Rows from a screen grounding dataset
· · ·

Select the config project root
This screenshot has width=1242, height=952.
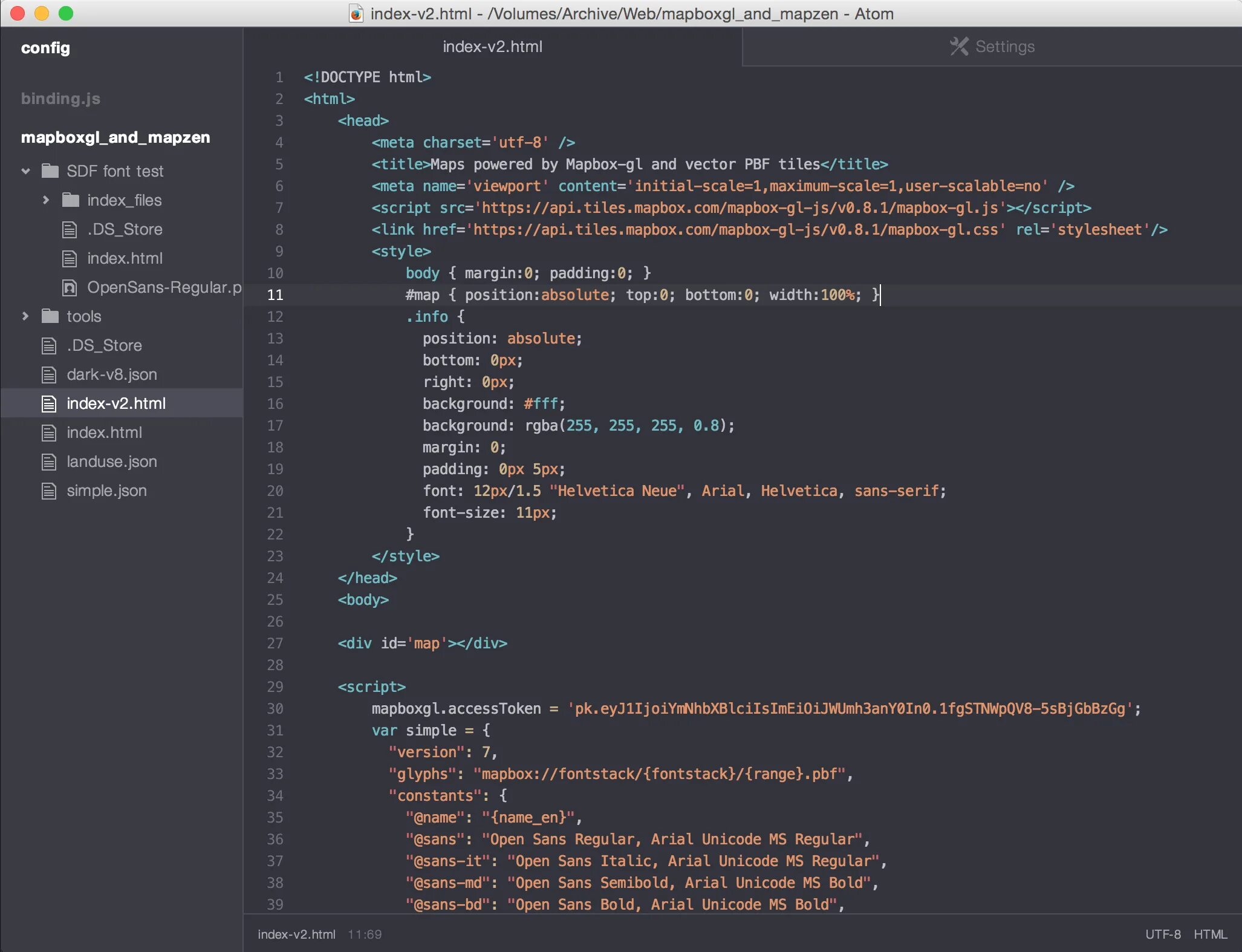tap(45, 48)
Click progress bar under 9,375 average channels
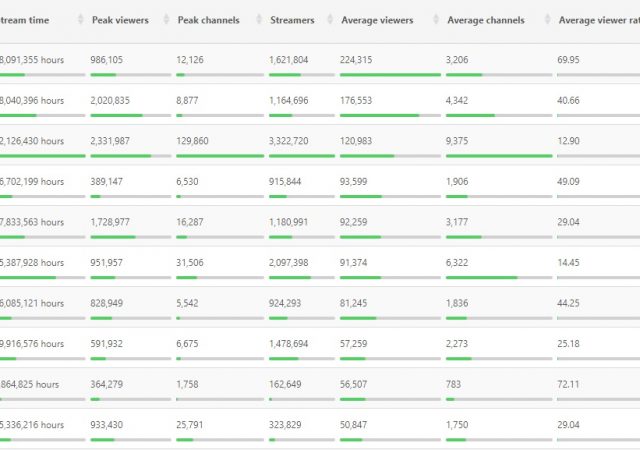640x450 pixels. [x=498, y=156]
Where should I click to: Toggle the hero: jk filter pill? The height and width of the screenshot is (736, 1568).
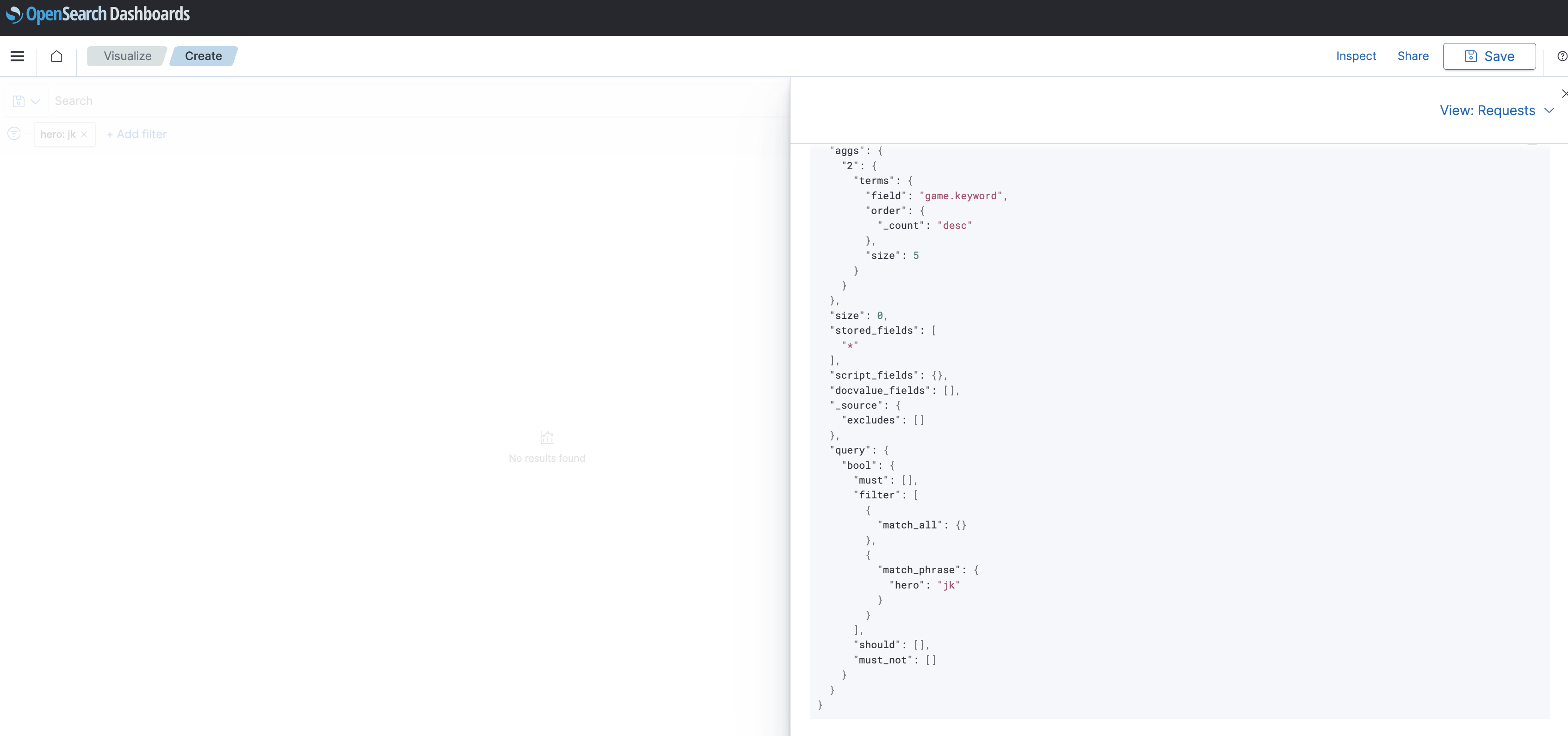pos(58,135)
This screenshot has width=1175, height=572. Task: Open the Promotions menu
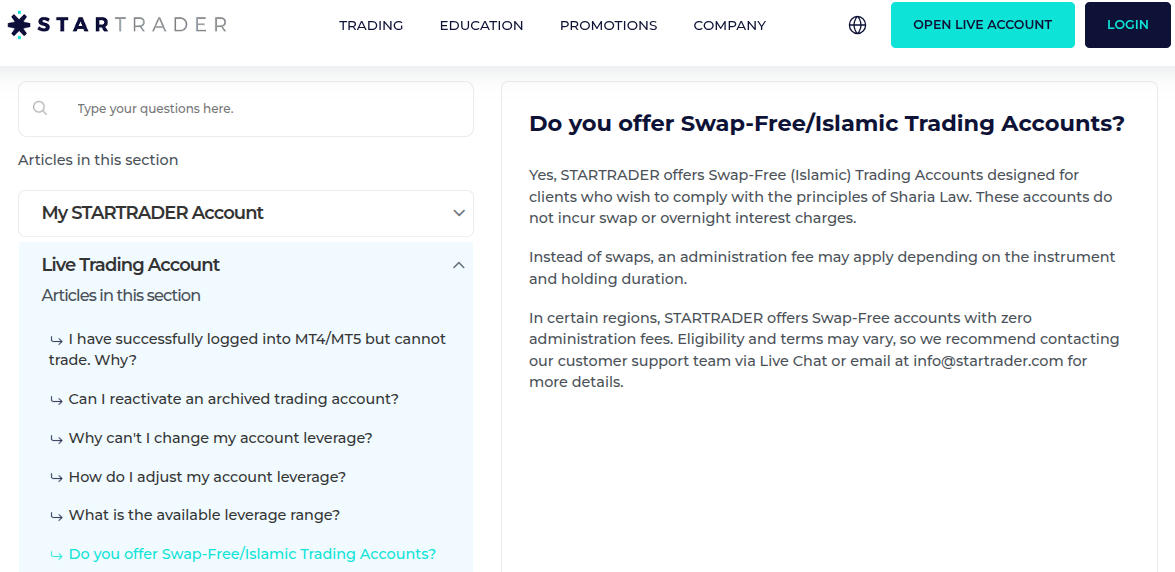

· · ·

Written exercise: Rewrite the records above with each "screenshot" changed to "capture" and everything else kept the same, leaving out the pictures.

Result of this task:
Select the config project root
This capture has width=1242, height=952.
tap(45, 48)
Click progress bar under 9,375 average channels
640x450 pixels. [x=498, y=156]
Where should I click to: Toggle the hero: jk filter pill? The height and width of the capture is (736, 1568).
pos(58,135)
This capture has width=1175, height=572. Task: Open the Promotions menu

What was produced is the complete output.